Task requirements:
Write out again, exactly, the lines below starting at the one with "Instruction: Remove the" and ending at the one with "Given: Minimize the O&O DiskImage window".

Data extracts:
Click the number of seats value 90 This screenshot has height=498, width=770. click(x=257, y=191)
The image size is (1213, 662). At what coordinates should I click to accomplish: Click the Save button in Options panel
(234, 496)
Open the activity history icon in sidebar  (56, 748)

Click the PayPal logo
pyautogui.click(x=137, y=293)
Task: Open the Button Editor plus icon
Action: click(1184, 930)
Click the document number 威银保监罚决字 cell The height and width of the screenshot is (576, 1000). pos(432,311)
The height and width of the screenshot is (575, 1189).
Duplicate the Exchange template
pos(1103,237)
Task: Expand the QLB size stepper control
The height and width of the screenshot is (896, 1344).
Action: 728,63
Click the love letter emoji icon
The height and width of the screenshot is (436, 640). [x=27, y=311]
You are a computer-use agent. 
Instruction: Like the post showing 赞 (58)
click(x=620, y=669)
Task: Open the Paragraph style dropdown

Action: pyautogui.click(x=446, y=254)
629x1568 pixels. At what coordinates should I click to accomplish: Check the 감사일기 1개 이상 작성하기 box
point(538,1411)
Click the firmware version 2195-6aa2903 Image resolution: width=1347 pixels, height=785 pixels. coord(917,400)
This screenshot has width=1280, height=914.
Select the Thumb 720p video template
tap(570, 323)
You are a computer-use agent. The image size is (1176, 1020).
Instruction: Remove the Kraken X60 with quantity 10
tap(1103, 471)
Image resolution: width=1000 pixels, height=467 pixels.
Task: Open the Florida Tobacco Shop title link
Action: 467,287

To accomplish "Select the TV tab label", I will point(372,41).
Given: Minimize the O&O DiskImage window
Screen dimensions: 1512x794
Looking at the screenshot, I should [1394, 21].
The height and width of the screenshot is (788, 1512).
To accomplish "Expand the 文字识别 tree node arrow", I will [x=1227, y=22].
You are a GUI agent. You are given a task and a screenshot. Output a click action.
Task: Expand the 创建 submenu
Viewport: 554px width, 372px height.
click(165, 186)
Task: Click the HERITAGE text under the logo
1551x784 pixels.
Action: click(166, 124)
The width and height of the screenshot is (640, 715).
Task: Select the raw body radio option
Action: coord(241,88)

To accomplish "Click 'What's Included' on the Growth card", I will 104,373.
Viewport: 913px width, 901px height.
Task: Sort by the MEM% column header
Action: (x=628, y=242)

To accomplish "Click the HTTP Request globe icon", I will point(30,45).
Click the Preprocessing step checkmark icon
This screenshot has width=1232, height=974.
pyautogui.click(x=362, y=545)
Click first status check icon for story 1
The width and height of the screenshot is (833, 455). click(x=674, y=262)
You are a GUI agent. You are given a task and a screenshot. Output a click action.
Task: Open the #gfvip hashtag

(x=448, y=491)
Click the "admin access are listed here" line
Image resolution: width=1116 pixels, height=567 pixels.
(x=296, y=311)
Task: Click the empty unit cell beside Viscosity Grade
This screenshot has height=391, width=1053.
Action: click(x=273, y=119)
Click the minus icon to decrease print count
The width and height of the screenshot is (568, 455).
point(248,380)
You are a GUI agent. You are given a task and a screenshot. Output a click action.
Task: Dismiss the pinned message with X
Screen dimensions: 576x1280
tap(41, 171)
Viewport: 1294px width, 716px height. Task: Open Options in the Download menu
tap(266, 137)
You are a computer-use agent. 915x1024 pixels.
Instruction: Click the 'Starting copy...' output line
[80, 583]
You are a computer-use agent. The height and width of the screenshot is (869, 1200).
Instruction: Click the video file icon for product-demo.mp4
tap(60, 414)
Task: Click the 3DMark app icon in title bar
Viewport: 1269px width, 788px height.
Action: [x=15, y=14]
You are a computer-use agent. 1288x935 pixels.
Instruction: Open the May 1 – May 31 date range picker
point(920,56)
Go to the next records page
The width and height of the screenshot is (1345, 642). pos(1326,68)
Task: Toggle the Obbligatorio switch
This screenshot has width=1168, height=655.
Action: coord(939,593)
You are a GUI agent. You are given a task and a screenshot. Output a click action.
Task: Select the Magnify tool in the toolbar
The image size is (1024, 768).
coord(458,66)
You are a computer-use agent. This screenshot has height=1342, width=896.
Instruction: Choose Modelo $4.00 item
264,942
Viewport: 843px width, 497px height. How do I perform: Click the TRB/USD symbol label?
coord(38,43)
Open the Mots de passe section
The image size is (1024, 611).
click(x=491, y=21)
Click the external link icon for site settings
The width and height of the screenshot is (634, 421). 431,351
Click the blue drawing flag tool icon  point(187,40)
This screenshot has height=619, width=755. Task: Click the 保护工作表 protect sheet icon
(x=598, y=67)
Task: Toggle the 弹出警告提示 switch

Written solution:
Instruction: Remove the Kraken X60 with quantity 10
tap(1103, 471)
Image resolution: width=1000 pixels, height=467 pixels.
Task: Open the Florida Tobacco Shop title link
Action: 467,287

To accomplish "Select the TV tab label", I will point(372,41).
Given: Minimize the O&O DiskImage window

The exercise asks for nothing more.